By the end of “The Man Who Rowed Christopher Columbus Ashore,” Ellison defies the structure he established earlier, however. It begins with events taking place on the first of October; given its structure, one might expect the story to end on the 31st. It does not; it goes beyond that, treating the framework as one more boundary to transcend—all of which makes for a neat evocation of Levandis’ own ability to leap around the corridors of space and time, as well as an echo of the playful way in which he does so. It’s a hypnotic feat: Ellison established a particular rhythm, and then dismantled it, propelling the reader into the full-on unknown along the way.

***

Clearly, I wanted to try my hand at something that took a similar approach. So far, I haven’t been able to accomplish this. I have a story in progress that would follow a character as they carried out a series of tasks at the rest areas on the Garden State Parkway–partially because, as someone who grew up in New Jersey, rest areas are inexorably wrapped up in my memories of long car trips, and partially because, as spaces go, they fascinate me.
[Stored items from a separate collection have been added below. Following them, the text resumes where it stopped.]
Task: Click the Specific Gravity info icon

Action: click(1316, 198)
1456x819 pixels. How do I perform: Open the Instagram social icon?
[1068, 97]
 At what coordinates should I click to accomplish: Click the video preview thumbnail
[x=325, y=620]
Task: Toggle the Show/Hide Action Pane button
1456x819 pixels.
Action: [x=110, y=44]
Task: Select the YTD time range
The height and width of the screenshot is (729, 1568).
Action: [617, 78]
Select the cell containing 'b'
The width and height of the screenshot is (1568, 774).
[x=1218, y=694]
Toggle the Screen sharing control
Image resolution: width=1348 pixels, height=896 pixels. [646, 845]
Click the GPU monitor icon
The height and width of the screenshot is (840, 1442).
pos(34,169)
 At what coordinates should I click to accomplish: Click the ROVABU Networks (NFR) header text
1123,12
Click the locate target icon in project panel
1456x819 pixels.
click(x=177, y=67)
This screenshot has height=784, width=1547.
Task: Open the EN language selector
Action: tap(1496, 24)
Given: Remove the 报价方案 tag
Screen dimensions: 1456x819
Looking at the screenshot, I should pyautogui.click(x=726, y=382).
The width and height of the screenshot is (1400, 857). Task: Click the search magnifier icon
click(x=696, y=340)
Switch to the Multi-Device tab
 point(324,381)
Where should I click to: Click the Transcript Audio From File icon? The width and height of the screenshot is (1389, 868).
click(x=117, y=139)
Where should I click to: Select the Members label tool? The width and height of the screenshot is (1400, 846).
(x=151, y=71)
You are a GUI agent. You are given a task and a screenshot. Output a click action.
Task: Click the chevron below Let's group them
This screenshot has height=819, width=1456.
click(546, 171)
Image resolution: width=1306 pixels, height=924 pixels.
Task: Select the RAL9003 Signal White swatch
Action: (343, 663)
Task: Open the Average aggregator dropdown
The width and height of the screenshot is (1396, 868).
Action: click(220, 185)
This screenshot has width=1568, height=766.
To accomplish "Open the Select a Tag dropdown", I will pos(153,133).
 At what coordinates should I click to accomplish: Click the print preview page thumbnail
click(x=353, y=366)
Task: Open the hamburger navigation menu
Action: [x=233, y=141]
But I haven’t quite found the right way to pull this off yet. There’s a confidence and bravado in Ellison’s story that makes the risks in his structure pay off. And there’s the fact that he uses the repetitive aspects of his structure to counterbalance the more sprawling aspects of it. A narrative that covered similar ground—which could literally be set in an infinite number of locations and an infinite number of points in time—is ultimately given a kind of unity through this device. Remove that scaffolding and the disparate elements might become discordant. Leave it in and there’s a sense of comfort: the reader’s anticipation of what Levandis might do on the next day, and on the day after that.

What makes Ellison’s story work so well is its juxtaposition of rigidity and playfulness—which eventually folds back in on itself as it reaches its conclusion. It’s a work of fiction from which I’m still drawing lessons, and one to which I hope to eventually find the right way to pay homage. “The Man Who Rowed Christopher Columbus Ashore” is a fascinating story to revisit and study, though its balance of formality and irreverence seems unique. Still, it’s a short story that contains worlds within it, and closes with a gleeful wink. It’s hard to avoid being impressed, and I’ll most likely be chasing aspects of its structure for years to come.